* Begin SUPPLIED TEXT *

Revolutionary Worker #1005, May 9, 1999
"Free the Brigade! No Urban Cleansing!"
|residents and supporters of the|
Chicago Brigade House, April 20
"We stand by what we have done. We have won a moral and political victory that cannot be taken away or demolished. We have forced the City of Chicago to show it serves a small, greedy, and avaricious class of monied people. The City government is carrying out orders which are against the will of the people of Cabrini Green and against the interest of most people in Chicago. The whole case of the ongoing demolition of public and low income housing and the workings of the housing courts to evict entire communities shows this: that there can be no remedy or relief for the poor that will endure for long while capitalism exists."
|A.K. Small of the Chicago RCYB,|
a statement read after AK was arrested
in the police raid at 1142 North Orleans
"The City is a landlord like any other landlord, and when their lease is up the City has the right to evict them to use the land for other purposes."
|Jennifer Hoyle, a lawyer|
for the City of Chicago
"I won't ever forget this day. This is the true face of America. They're just showing you the piracy that they've always been a part of."
|R., a young man from the neighborhood who rushed to the Brigade House|
when the raid went down
On Tuesday, April 20, the final showdown went down at 1142 North Orleans, where members of Revolutionary Communist Youth Brigade (RCYB) lived and organized in Chicago's Cabrini Green housing project.
The authorities made their move at 8:30 in the morning--a typically cowardly, swarm attack by Cook County Sheriffs. A loud alarm from the Brigade House alerted the neighborhood as a convoy of 18 police cars pulled up. Fifty pigs of many kinds jumped out, along with police dogs. The block was sealed off. Sledge hammers pounded at the front door. Outside, the Brigade supporters sang: "You keepa knocking, but you can't come in!"
Firemen cut though the back of the house and cops entered. It took them almost an hour to reach the upper floor. They held guns on the five resisters there--Brigade members and their supporters.
Arrested, the resisters were taken from the building in handcuffs--defiant, heads high. They included AK Small, Grant Newberger and Shawn Wall of the Chicago RCYB; and Sarah Klepner, an activist with the Defense Committee for 1142 N. Orleans. The fifth arrested resister was Michael Coffman, a long-time RW distributor in the neighborhood. The TV cameras rolled and the nearby crowd chanted its support for the resisters.

* End SUPPLIED TEXT *

REQUEST A
Select each line of the entries below that contains the string "screenshot".

* Begin DATA SHOWN *

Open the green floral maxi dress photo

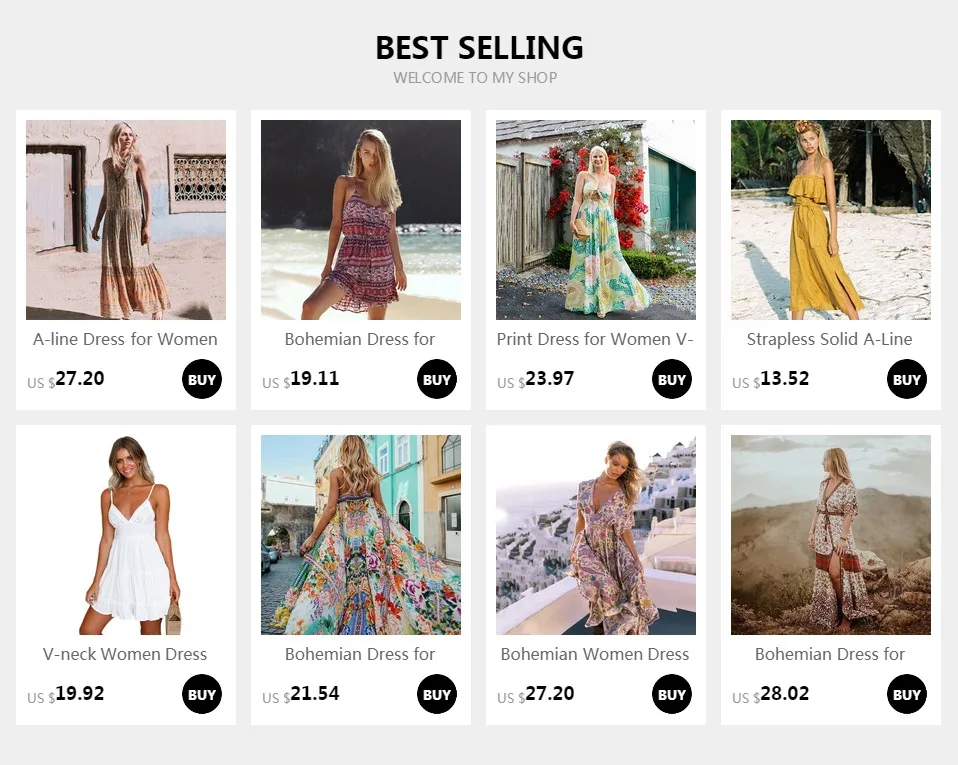pyautogui.click(x=596, y=220)
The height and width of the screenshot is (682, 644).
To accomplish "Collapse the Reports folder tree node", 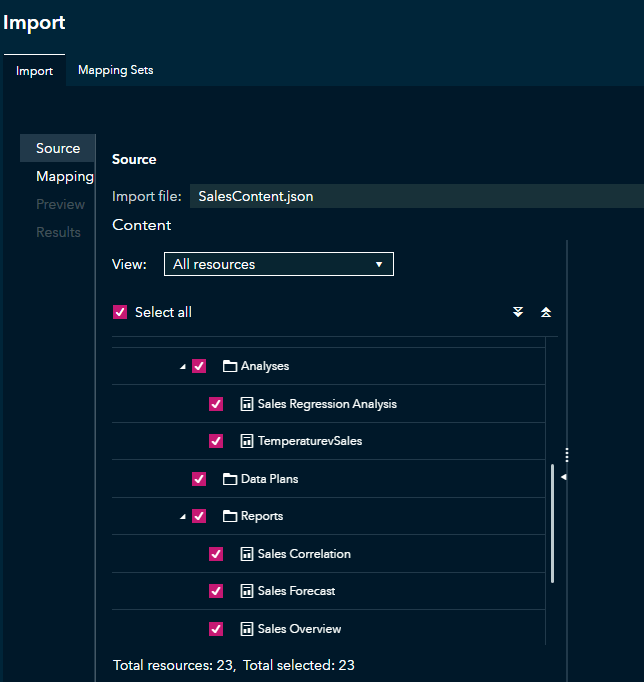I will coord(182,517).
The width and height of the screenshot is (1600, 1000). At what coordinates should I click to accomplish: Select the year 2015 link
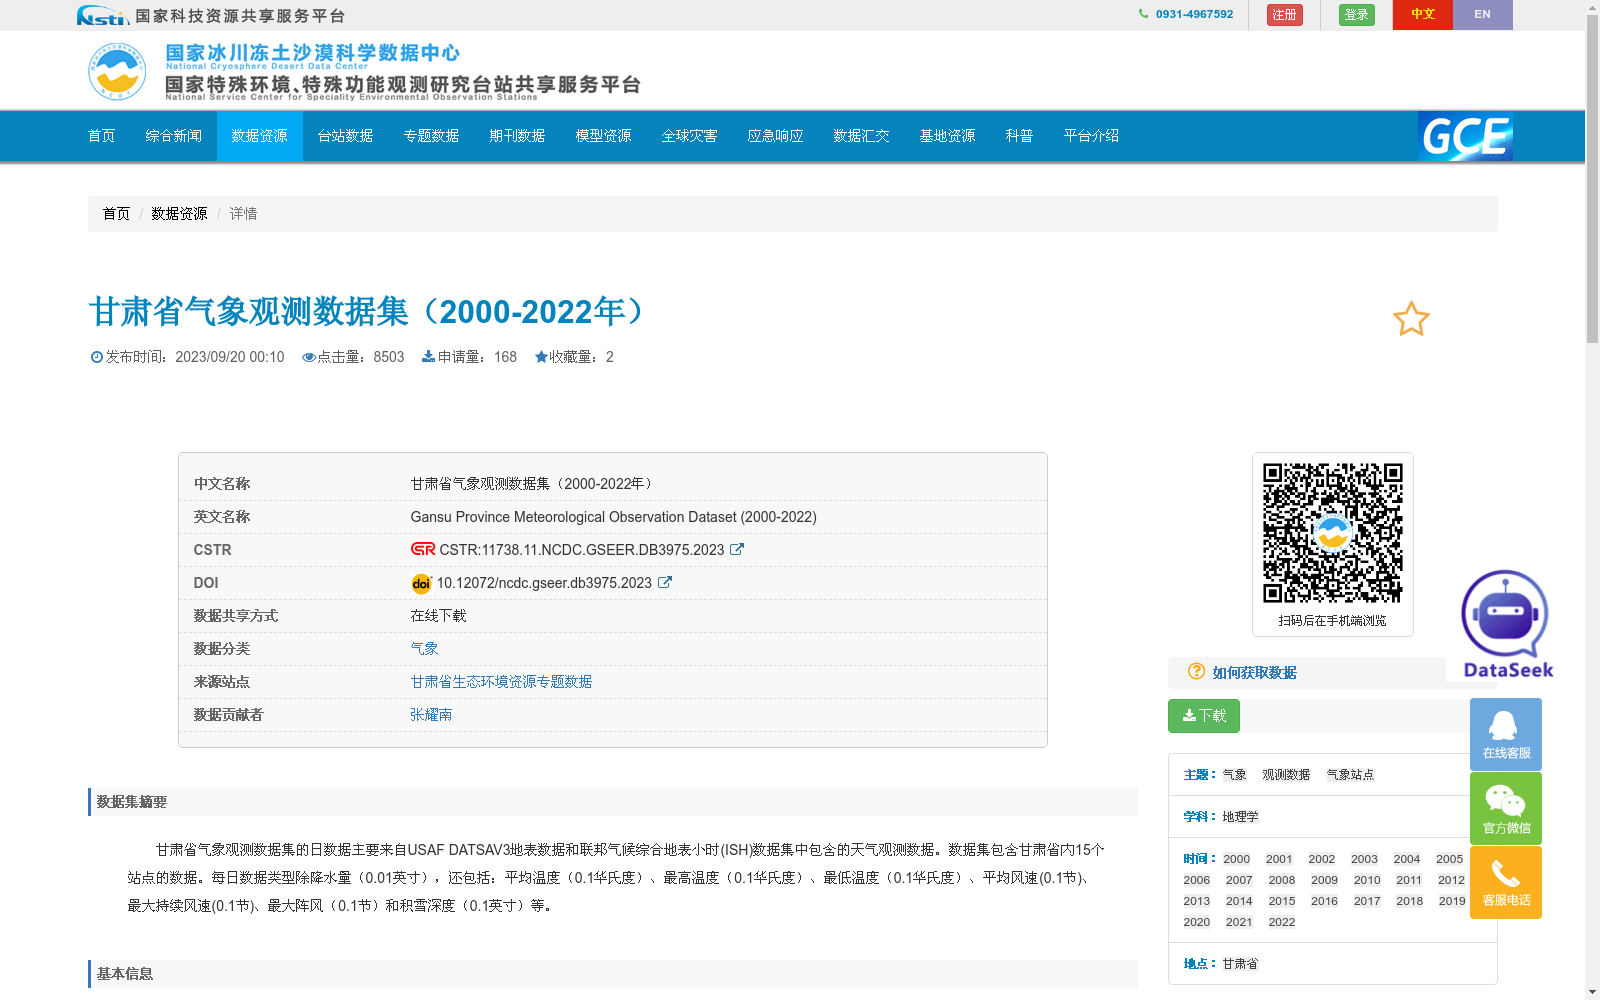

* End DATA SHOWN *

REQUEST B
Write what comes next in the article on the police raid at the Cabrini Green Brigade House, picking up after its last sentence.

REPLY A
The height and width of the screenshot is (682, 644).
The width and height of the screenshot is (1600, 1000). At what coordinates should I click to accomplish: Select the year 2015 link

REPLY B
"We must ourselves decide our duty, we must decide and do it well.
|from the Internationale, anthem|
of the revolutionary proletariat
The Chicago RCYB announced that they would "Draw the Line" at 1142 N. Orleans--that they would take a stand there for the people of Cabrini Green and against the wrecking ball of the system. The Brigaders stood firm against the threats and injustices of the system. They won the admiration of many people when they disdainfully rejected almost $30,000 in bribes offered to them by the City authorities.
The Brigade and supporters of 1142 tirelessly explained that the authorities wanted the Brigade House down because they wanted to destroy the Cabrini Green housing projects and the surrounding Black community. Four Cabrini Green highrise buildings have been demolished. Five now stand vacant and boarded up. Eight others are on the hit list. It is part of the federal plan to eliminate 100,000 units of public housing by the year 2000--18,000 in Chicago alone. Poor Black families are being driven out, as wealthier and usually white residents are moving in. The authorities are motivated by their cravings for profit and their fear of large concentrations of poor Black people close to downtown Chicago. Cabrini Green is an important frontline in the system's war on the poor.
The Brigaders called on people to "Draw the Line" with them--and, over the months before April 20, support grew. New activists hooked up. Networks formed. New allies were found. And many, many people throughout the Chicago area heard (often for the first time) a whole different perspective on the destruction of Cabrini Green.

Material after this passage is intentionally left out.